There are endless exotic financial products indexed to almost anything you can think of. While it is easy to bet on politics, earthquakes or the weather, it’s virtually impossible to invest in the most basic thing of all: the economy.
That is starting to change as troubled governments inch toward bonds linked to gross domestic product. This week, Italy became the first developed country to include a GDP link in bonds—sort of. Unfortunately, it is a niche offering sold only to private investors, and the GDP link is merely a final loyalty bonus designed to encourage patriotic buyers.
The real breakthrough would come with a mainstream bond issue where either payments or the final value are tied to GDP, the ubiquitous measure used to estimate total economic activity. The attraction for Wall Street is that all those expensive economists paid to predict the economy would finally have a tradable instrument to put their predictions to work. As this year has again made obvious, the stock market isn’t the economy.
More prosaically, pension funds and others whose future costs are tied to parts of the economy not captured by stocks and bonds, such as salaries, would be better able to link their investments to their liabilities.

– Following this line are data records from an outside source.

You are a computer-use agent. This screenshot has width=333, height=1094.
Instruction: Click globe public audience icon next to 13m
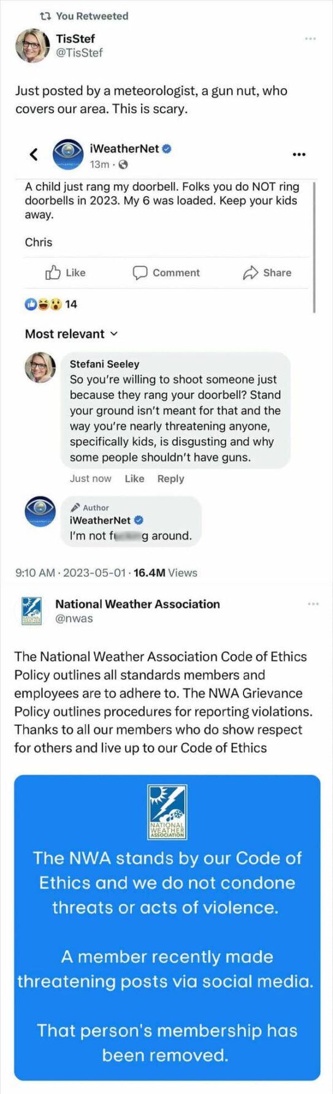click(x=123, y=164)
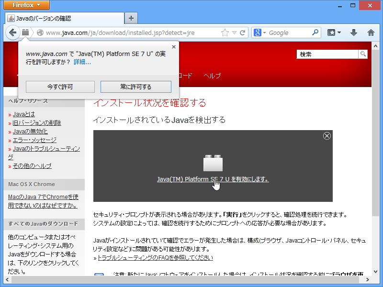Click the back navigation arrow
This screenshot has height=287, width=383.
13,33
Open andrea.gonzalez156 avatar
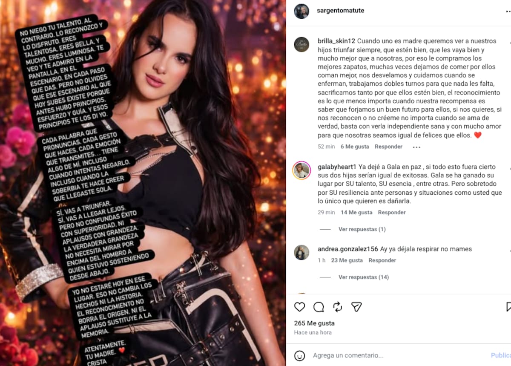This screenshot has height=366, width=511. (x=301, y=252)
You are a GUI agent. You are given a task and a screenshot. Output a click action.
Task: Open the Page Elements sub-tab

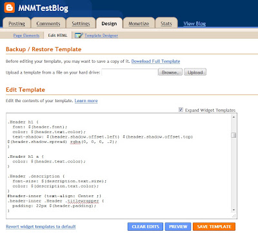tap(26, 36)
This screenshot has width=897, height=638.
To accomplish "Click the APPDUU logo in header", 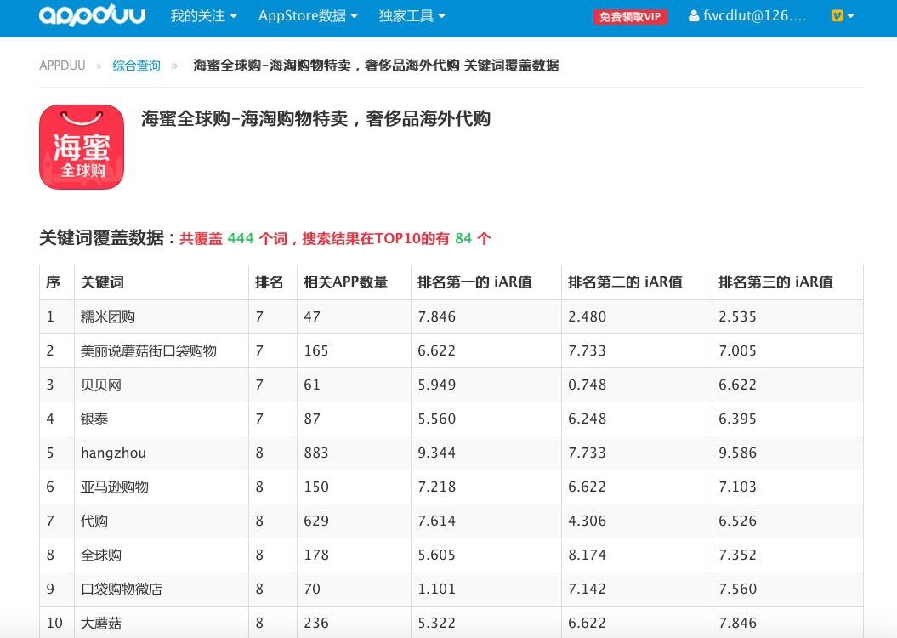I will (92, 16).
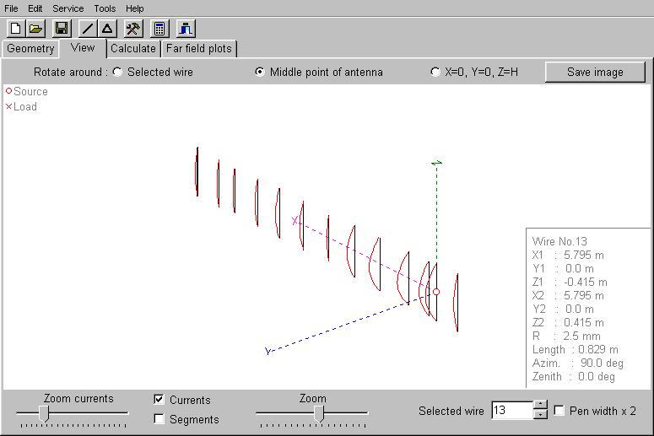Image resolution: width=654 pixels, height=436 pixels.
Task: Decrease selected wire number with down arrow
Action: (541, 415)
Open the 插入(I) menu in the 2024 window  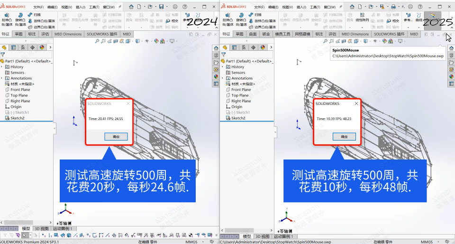[x=81, y=8]

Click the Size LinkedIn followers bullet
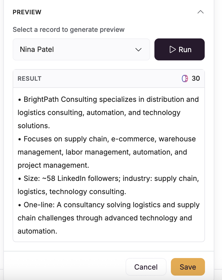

Governments should like it, too. It would be easier to justify spending in a recession if the national debt had just dropped. Countries whose bonds are treated as a credit risk—including Italy and the rest of the European periphery, but mainly emerging markets—would benefit by having less pressure on their debt in a crisis. This would allow them to avoid the austerity often demanded by lenders.
Italy’s issue helps to raise the profile, as it is Europe’s biggest debtor. But its GDP link is really a marketing device with the slogan: “Because Italy grows with you.” The GDP-linked bonus is paid only to those who buy and hold to maturity in 10 years, and is limited to 1% to 3%, tied to the average growth of the economy over the decade. Popular savings certificates sold by Portugal have a stronger connection to GDP, but aren’t bonds.
True GDP bonds would be quite different. At the very highest level they would be a form of insurance for governments against a drop in tax receipts. The private-sector buyers act as the insurer. To work, the buyers as a group need to be stronger than the government, and need not to be the taxpayers of the government. Your own taxpayers can’t insure your tax receipts, so the small investors who have piled into Italy’s new bonds are exactly the wrong customers.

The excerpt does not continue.